*Job*. Rewrite the lines starting at the one containing "Image resolution: width=1079" and ending at the one containing "will tap(301, 42).", putting "Download" in place of "Export" and keeping everything else the same.

*Supplied data*.
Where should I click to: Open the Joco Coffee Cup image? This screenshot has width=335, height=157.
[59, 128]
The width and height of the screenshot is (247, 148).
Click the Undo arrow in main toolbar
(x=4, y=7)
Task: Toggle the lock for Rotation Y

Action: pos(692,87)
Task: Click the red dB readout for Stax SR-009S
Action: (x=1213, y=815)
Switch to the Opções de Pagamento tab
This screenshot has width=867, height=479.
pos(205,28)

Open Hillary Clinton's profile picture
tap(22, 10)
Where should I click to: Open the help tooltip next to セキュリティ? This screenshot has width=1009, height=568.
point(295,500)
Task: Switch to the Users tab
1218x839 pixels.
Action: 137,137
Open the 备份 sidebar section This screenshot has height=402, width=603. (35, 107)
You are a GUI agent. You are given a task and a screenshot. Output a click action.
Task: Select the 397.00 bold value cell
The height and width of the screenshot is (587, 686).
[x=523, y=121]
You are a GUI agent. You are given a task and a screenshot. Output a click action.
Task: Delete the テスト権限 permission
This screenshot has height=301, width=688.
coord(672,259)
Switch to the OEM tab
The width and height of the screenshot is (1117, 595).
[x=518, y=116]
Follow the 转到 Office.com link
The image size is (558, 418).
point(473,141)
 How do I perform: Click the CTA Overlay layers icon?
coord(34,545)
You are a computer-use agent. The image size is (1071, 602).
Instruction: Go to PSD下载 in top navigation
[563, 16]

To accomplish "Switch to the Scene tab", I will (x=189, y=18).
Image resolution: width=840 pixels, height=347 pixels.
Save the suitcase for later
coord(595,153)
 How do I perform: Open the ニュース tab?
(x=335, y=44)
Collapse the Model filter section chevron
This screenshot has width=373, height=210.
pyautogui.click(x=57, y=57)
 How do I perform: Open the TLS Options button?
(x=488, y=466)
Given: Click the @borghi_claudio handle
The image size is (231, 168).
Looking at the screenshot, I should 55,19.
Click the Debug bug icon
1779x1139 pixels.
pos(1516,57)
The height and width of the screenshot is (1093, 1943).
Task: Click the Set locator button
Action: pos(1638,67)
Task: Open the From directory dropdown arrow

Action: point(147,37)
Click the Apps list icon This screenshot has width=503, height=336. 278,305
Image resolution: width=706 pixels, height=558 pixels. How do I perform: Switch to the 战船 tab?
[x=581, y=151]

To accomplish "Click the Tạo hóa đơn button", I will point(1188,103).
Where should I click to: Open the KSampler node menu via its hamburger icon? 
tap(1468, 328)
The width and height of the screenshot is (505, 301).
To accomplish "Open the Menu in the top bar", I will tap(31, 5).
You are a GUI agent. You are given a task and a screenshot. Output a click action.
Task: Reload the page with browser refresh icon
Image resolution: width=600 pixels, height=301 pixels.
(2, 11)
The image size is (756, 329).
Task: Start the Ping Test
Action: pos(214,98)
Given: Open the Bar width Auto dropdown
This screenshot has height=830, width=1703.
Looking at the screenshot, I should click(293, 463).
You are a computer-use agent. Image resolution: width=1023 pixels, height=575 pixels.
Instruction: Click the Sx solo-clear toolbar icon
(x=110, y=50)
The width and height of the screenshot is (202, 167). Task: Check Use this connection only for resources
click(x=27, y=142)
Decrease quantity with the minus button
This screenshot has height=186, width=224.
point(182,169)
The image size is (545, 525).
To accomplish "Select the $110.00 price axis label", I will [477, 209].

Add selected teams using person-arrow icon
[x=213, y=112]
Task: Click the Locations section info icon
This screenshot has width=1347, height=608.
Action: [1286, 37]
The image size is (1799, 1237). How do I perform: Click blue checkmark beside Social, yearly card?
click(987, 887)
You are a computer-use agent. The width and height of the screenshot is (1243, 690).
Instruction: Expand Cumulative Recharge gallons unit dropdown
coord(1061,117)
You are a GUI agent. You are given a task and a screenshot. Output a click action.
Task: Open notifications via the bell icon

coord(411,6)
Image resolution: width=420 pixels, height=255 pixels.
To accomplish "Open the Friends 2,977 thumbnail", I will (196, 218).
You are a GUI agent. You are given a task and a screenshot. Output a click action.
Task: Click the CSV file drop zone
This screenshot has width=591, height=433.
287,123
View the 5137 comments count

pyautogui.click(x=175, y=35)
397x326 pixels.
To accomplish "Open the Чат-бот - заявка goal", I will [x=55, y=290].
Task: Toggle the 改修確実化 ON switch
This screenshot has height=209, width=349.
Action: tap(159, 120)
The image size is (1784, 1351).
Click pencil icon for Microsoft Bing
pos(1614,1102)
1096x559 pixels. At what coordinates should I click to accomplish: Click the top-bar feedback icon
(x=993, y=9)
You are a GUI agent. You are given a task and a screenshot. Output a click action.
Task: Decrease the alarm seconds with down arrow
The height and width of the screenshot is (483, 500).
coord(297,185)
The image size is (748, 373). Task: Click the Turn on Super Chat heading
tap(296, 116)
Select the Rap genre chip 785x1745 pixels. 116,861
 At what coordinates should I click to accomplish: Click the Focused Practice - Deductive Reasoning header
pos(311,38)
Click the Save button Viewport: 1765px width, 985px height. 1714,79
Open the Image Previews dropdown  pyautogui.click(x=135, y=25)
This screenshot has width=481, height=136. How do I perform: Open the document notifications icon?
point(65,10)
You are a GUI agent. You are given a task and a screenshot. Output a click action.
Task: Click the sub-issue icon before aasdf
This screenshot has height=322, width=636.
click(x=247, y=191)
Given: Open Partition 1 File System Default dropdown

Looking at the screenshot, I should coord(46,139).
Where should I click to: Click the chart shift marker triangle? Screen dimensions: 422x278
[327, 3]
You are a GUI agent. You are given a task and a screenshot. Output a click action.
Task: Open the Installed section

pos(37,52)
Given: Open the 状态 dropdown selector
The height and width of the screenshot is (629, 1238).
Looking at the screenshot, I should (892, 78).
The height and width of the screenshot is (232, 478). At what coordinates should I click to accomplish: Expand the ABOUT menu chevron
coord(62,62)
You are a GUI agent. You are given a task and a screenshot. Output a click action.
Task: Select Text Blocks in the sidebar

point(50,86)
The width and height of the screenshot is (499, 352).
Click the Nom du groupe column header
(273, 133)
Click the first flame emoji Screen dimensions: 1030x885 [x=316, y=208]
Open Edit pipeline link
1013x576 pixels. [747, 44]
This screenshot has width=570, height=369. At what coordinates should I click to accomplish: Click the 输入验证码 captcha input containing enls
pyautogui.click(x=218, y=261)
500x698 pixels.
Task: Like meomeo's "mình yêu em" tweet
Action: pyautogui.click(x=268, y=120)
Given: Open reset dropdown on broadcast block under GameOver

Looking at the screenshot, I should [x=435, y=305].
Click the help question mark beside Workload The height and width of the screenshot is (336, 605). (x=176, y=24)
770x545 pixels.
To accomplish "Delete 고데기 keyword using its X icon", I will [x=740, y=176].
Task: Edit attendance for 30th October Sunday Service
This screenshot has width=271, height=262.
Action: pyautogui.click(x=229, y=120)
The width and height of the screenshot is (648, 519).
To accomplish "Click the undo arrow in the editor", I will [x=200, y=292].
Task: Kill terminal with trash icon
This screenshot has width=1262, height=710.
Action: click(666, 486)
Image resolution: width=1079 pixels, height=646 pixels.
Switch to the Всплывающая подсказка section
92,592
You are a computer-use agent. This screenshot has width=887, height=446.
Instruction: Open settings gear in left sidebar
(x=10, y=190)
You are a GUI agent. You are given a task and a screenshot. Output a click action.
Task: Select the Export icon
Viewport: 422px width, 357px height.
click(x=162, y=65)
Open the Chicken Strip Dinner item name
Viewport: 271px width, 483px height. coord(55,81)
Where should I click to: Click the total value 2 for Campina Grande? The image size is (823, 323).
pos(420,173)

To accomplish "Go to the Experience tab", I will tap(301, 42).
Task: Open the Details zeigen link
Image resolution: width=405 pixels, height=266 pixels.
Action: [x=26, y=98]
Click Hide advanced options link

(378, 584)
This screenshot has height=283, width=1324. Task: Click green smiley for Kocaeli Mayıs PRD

*Result below*.
Image resolution: width=1079 pixels, height=646 pixels.
Switch to the Всплывающая подсказка section
92,592
You are a computer-use agent. This screenshot has width=887, height=446.
Instruction: Open settings gear in left sidebar
(x=10, y=190)
You are a GUI agent. You are given a task and a screenshot. Output a click action.
Task: Select the Download icon
Viewport: 422px width, 357px height.
click(x=162, y=65)
Open the Chicken Strip Dinner item name
Viewport: 271px width, 483px height. coord(55,81)
Where should I click to: Click the total value 2 for Campina Grande? The image size is (823, 323).
pos(420,173)

To accomplish "Go to the Experience tab", I will tap(301, 42).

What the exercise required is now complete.